We coulda 'done lunch' if I'd known OG.  I went past Mt St H. not too long after it went up, all the ash etc was still everywhere and everything was grey as far as the eye could see.  That must have been a really much too exciting time to live around there.


----------



## Ozarkgal (Dec 3, 2013)

That mountain blowing was a historical moment I would rather not have experienced.  I had camped and ridden the trails on the mountain many times and the total devastation was unbelievable.  I was skeptical that it would blow because they had been predicting it for many weeks. 
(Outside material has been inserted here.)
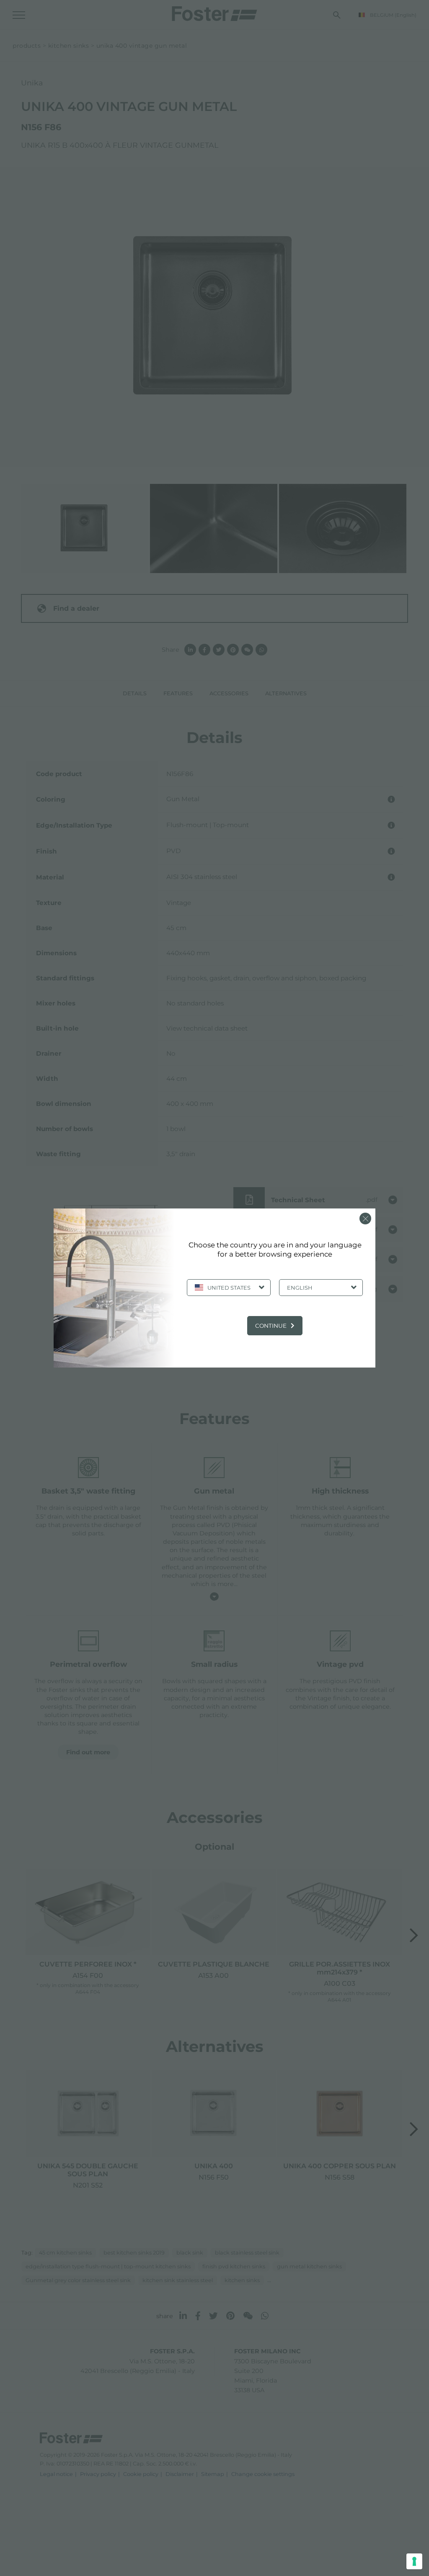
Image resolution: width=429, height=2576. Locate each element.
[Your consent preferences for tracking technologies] (414, 2561)
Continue (271, 1325)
I thought they were just trying to get maximum mileage out of the news stories.  The day it finally blew I had gone to Reno, and just checked into my room when I heard the mountain had erupted. When I got home two days later everything was in chaos, and covered in ash.  More of a royal pain in the a**, than exciting.  The ash went on for many weeks between clean up, and the mountain continuing to burp occasionally and the ash being carried in the wind.  Where I lived the ash was not as bad as in some places where there was a foot or more.

Di, you picked a heck of a time to visit there, I hope you got to enjoy the beauty of the Northwest despite the ash.  Did you get to see  the mountain after it's side had blown off?  I was able to see it from my patio in the distance. 

Here is a short video of the eruption and what the mountain looks like today. 

http://www.today.com/video/today/37207719#37207719


Sorry SB, didn't mean to hijack your thread...but lots of memories here.:hijacked:


----------